Se estableció una “zona de exclusión” de 25 manzanas alrededor del recinto del evento, una práctica que desde entonces se ha normalizado para este tipo de eventos. Más de 600 manifestantes fueron detenidos durante las cinco jornadas de protestas. The New York Times tuvo que publicar una rectificación en la que reconocía que una de sus informaciones, que sostenía que algunos manifestantes habían lanzado cócteles molotov, no tenía sustento. El jefe de la actuación policial tuvo que dimitir ante las críticas por la violencia empleada y las detenciones arbitrarias masivas.
A su llegada a la cumbre, el entonces presidente Bill Clinton, que ya tenía previsto presentarse a su reelección, se manifestó a favor de las demandas de los manifestantes –a pesar de las políticas neoliberales de su gobierno– y la cumbre se cerró sin ningún acuerdo. Seattle se convirtió así en la puesta de largo del movimiento antiglobalización, el inicio de una revuelta global contra el neoliberalismo que siguió aflorando en cada cumbre del Fondo Monetario Internacional, del Banco Mundial, del G20 y en los Foros Sociales Mundiales; que tuvo sus esquejes diez años después en el 15-M, en Occupy Wall Street… Y que, veinte años después, ha eclosionado, con mutaciones propias, en Chile, Francia, Ecuador, Bolivia, Argentina, Haití, Gran Bretaña, Francia, Túnez, Argelia, Líbano, Iraq, Hong Kong, Guinea, Pakistán, Sudán del Sur….

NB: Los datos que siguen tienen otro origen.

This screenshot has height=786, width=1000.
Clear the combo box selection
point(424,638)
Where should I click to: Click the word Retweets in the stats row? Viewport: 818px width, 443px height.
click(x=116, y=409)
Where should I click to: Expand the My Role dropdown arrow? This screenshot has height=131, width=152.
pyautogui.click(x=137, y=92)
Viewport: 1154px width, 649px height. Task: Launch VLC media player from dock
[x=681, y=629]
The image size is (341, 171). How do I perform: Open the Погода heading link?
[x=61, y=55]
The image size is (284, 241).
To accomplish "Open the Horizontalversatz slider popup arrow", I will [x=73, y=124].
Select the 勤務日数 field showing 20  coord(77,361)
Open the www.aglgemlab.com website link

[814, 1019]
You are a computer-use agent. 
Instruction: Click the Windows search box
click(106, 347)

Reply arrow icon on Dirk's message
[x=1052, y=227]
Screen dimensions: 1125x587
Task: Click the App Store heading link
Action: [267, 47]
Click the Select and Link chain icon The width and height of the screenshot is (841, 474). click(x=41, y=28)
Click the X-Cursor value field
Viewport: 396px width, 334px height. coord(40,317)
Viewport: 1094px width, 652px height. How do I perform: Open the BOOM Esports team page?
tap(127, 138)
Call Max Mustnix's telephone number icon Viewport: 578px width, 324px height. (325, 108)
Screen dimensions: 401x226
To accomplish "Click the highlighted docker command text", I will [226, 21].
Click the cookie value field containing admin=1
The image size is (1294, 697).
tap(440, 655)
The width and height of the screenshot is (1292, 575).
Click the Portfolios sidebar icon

Seattle fue también la presentación mundial de Indymedia, el primer medio ciudadano global creado por anarcohackers mediante código abierto. Así consiguieron que cualquiera pudiese publicar directamente en Internet. Más de un millón y medio de visitas recibieron durante la primera semana, en la que se pudo seguir en directo la contracumbre y la represión policial a través de los vídeos, audios y textos de los propios manifestantes y del equipo de Indymedia.
Una tecnología que seguirían desarrollando en las siguientes cumbres antiglobalización hasta conseguir que se publicasen automáticamente en la web los SMS que enviaban activistas. 140 caracteres: el mismo código que posteriormente se transformaría en Twitter, la red vehicular para la organización y la difusión de las revueltas con las que estamos despidiendo esta década y dando la bienvenida a una nueva en la que el neoliberalismo, la versión más desalmada del capitalismo, no dudará, como estamos viendo, en defenderse con uñas y dientes de los que osen rebelarse. En Francia son ya más de 3.000 los ‘chalecos amarillos’ condenados por participar en las protestas.
De Seattle venimos, a Seattle volvemos. En medio, veinte años en los que los populistas de extrema derecha y neofascistas han tejido una red de solidaridad internacional con las élites económicas. Queda por ver si esta eclosión de protestas ciudadanas en más de una veintena de países puede vehicularse en una vuelta al internacionalismo solidario, demócrata y progresista originario de las izquierdas. De lo contrario, como estamos viendo, la falta de credibilidad en las instituciones políticas y en sus representantes y la falta de expectativas de mejora de vida, seguirá siendo el abono más fértil para los Trump, Bolsonaro, Le Pen y Abascal del mundo. Como lo fue para Hitler y Mussolini en el periodo de entreguerras.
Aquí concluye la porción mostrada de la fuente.